--- ABOUT THIS EXERCISE ---
Can you quote the article about rebuilding the Camp Tel Yehudah dining hall word for word, everything from "Enter Mario Zacharjasz, award-winning" down to "and dining hall."?

--- DOCUMENT SEGMENT ---
★ ★ ★ ★ ★ ★ ★

After Fire, Beth Tikvah Members Lead Rebuild at a Treasured Summer Camp

The new and improved dining hall (Mario Zacharjasz, PZS Architects)

Three days before some 400 teenagers were set to arrive at Camp Tel Yehudah in the summer of 2023, an electrical fire destroyed the camp’s kitchen and dining hall — a devastating loss made worse by an insurance settlement that covered less than half of the rebuilding cost.

This wasn’t just a building; it was the heart of a 78-year-old institution where generations of teens had sung, danced, debated and celebrated together.

Tel Yehudah miraculously opened on time that June, serving meals under a repurposed circus tent supported by mobile kitchens. The moment camp ended, efforts began to rebuild in time for the next season.

Enter Mario Zacharjasz, award-winning architect and president of Philadelphia-based PZS Architects. Mario, a longtime member of Beth Tikvah B’nai Jeshurun synagogue in Flourtown, Pennsylvania, was already working with Tel Yehudah on camp renovations when the fire destroyed the kitchen and dining hall.

★ ★ ★ ★ ★ ★ ★

--- EXERCISE DATA ---

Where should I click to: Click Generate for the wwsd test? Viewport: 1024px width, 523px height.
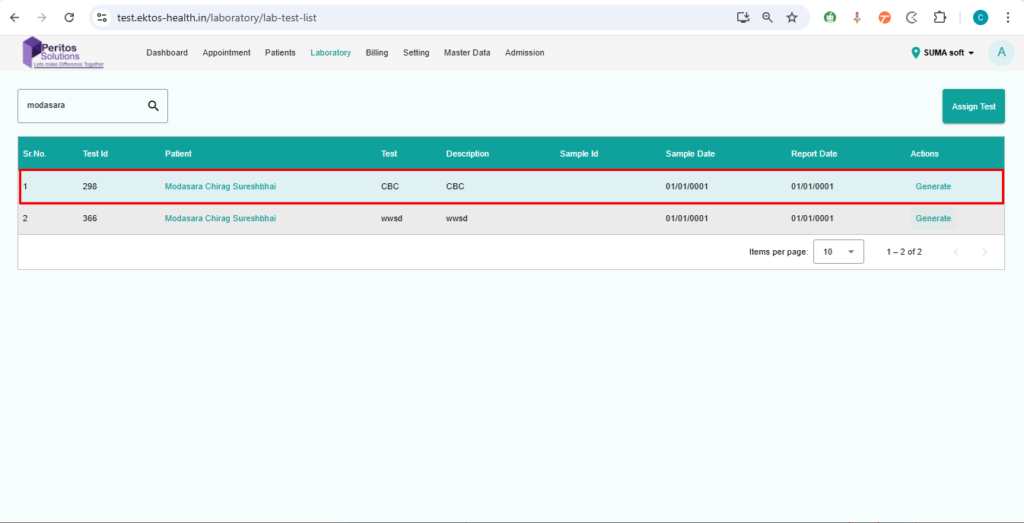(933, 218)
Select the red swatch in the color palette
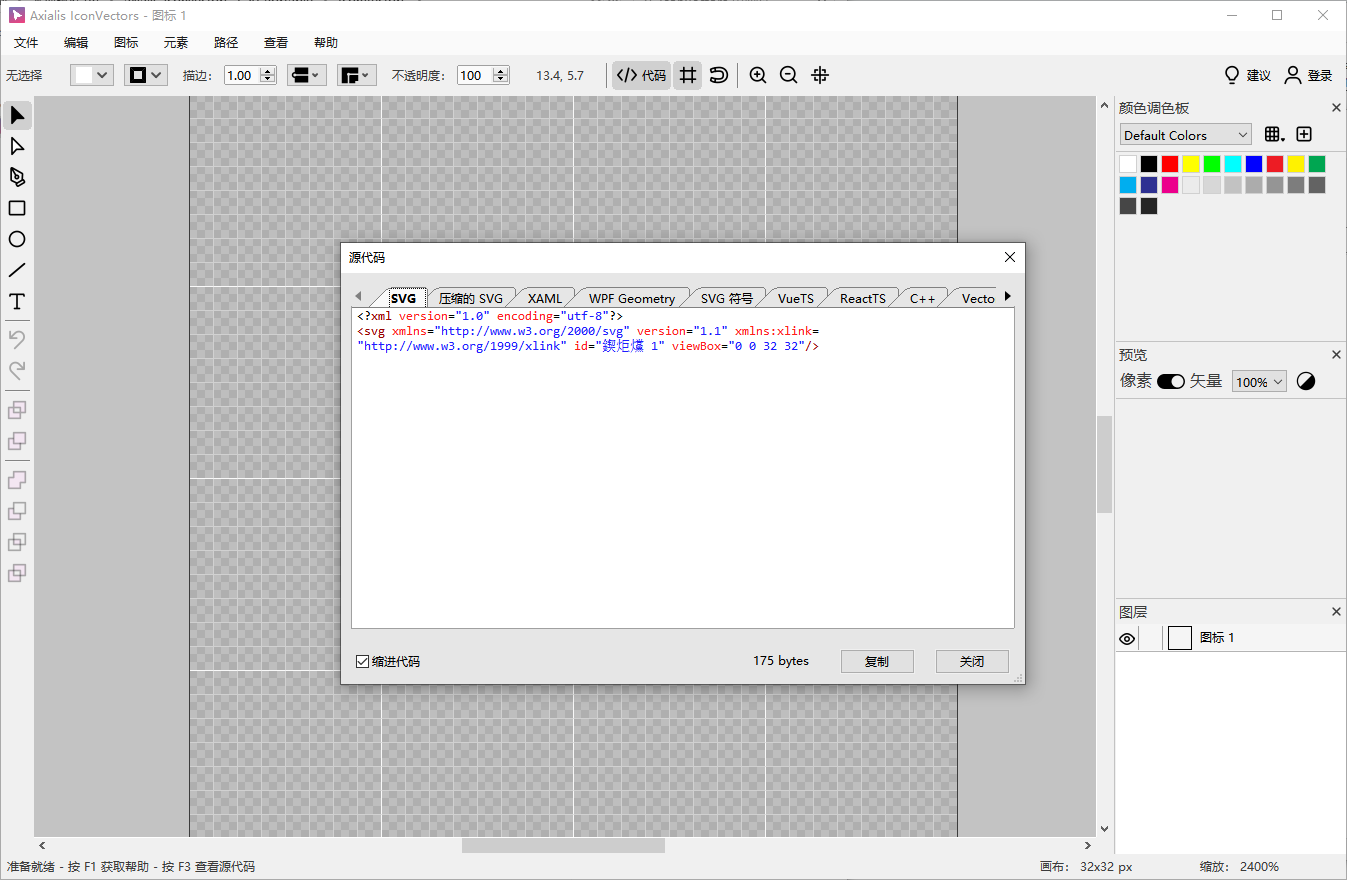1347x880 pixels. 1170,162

★ ★ ★ ★ ★ ★ ★

--- REPLY TO THE EXERCISE ---
Enter Mario Zacharjasz, award-winning architect and president of Philadelphia-based PZS Architects. Mario, a longtime member of Beth Tikvah B’nai Jeshurun synagogue in Flourtown, Pennsylvania, was already working with Tel Yehudah on camp renovations when the fire destroyed the kitchen and dining hall.